▶ Stored items:
********************

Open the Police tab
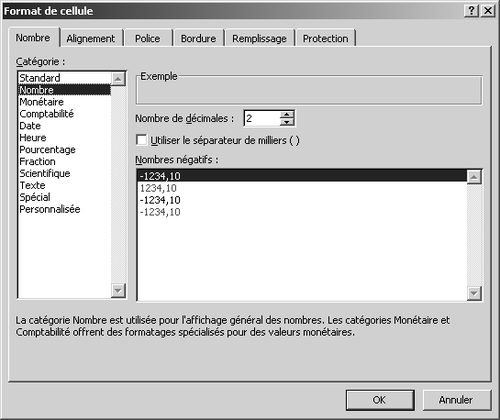The width and height of the screenshot is (500, 420). pos(147,38)
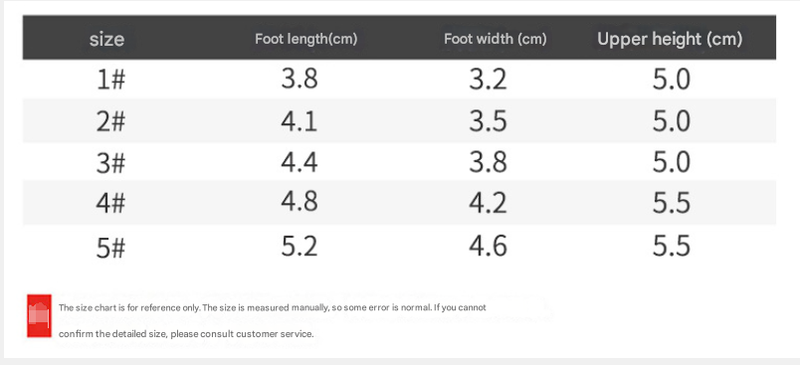Select the 3# size row label

click(x=111, y=163)
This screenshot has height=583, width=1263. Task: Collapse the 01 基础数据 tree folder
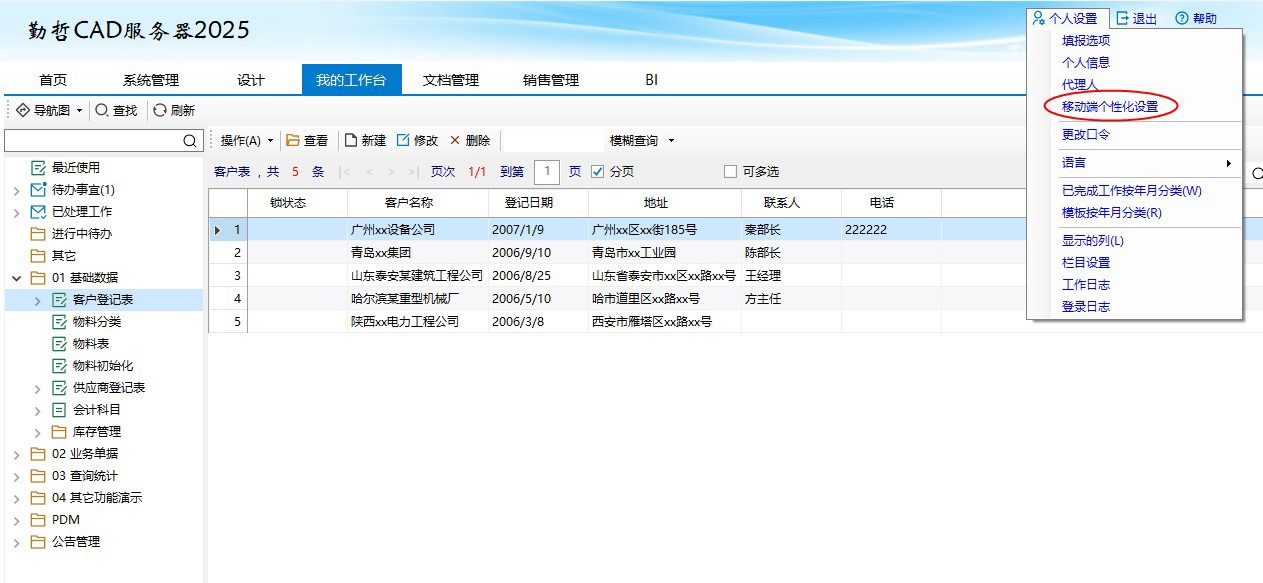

********************

▶ EXERCISE DESCRIPTION: Copy the records exactly, minus any pictures.

▶ ANSWER BOX:
Open the Police tab
The width and height of the screenshot is (500, 420). pos(147,38)
Select the 3# size row label

click(x=111, y=163)
This screenshot has height=583, width=1263. Task: Collapse the 01 基础数据 tree folder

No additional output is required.